Provided records Start Marker

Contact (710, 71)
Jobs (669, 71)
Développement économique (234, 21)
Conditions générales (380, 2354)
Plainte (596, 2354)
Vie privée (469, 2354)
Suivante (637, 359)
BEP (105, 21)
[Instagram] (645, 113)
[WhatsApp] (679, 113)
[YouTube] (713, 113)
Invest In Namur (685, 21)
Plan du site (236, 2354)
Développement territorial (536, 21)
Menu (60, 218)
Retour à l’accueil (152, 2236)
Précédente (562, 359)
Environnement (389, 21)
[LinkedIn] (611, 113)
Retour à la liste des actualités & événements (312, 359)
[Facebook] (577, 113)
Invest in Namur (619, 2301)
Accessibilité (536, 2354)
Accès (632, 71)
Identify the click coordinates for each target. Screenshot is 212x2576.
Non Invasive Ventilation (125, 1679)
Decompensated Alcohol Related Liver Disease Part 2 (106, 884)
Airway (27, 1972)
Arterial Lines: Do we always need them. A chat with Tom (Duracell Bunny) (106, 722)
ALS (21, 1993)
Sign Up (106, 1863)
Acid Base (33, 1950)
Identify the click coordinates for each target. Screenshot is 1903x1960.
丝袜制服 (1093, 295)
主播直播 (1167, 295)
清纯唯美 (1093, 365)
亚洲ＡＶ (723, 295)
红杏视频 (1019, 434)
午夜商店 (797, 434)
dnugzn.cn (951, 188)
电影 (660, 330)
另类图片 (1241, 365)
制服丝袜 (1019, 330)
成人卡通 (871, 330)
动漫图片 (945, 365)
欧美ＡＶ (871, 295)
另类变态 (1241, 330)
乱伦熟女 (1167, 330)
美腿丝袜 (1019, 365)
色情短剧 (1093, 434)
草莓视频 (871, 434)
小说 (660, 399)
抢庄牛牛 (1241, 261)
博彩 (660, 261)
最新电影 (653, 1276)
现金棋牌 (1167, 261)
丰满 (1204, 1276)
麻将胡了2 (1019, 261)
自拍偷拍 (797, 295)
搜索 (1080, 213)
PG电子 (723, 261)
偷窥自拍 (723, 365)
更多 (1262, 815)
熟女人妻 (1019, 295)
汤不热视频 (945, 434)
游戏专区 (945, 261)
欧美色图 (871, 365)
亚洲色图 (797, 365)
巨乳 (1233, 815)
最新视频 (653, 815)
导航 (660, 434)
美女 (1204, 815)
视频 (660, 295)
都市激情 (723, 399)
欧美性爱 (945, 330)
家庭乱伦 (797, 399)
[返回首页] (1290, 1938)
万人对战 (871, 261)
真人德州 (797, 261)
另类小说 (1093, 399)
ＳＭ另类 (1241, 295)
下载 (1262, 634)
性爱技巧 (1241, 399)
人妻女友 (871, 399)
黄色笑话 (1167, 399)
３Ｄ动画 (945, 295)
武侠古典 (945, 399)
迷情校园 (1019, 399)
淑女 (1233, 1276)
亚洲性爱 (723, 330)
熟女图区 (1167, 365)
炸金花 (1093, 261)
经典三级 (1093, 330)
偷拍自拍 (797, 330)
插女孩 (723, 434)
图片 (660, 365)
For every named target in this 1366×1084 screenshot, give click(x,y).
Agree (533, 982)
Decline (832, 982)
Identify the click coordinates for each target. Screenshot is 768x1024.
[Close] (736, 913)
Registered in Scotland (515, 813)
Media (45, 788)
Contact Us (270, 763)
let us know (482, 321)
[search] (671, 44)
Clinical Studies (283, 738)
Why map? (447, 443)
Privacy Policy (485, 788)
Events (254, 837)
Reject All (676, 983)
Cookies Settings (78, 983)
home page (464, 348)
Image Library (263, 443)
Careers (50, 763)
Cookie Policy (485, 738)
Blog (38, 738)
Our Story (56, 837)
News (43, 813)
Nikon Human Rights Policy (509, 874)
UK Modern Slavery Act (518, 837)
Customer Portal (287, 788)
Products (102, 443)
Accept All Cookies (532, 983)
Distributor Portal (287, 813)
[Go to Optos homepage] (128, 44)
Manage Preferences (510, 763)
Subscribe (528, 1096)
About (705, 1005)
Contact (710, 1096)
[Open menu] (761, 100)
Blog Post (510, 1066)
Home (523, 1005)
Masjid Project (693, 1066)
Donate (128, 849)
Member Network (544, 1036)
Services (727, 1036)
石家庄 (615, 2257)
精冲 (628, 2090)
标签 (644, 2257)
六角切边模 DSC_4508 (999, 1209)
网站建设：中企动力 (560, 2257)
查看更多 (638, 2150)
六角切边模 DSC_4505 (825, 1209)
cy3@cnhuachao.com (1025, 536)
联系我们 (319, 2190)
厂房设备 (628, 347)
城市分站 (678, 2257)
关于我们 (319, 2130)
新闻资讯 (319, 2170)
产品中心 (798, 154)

Provided records End Marker

## Your objective
Please count the lines of the entries above that include "coordinates" and give only the total.

## Solution for this exercise
3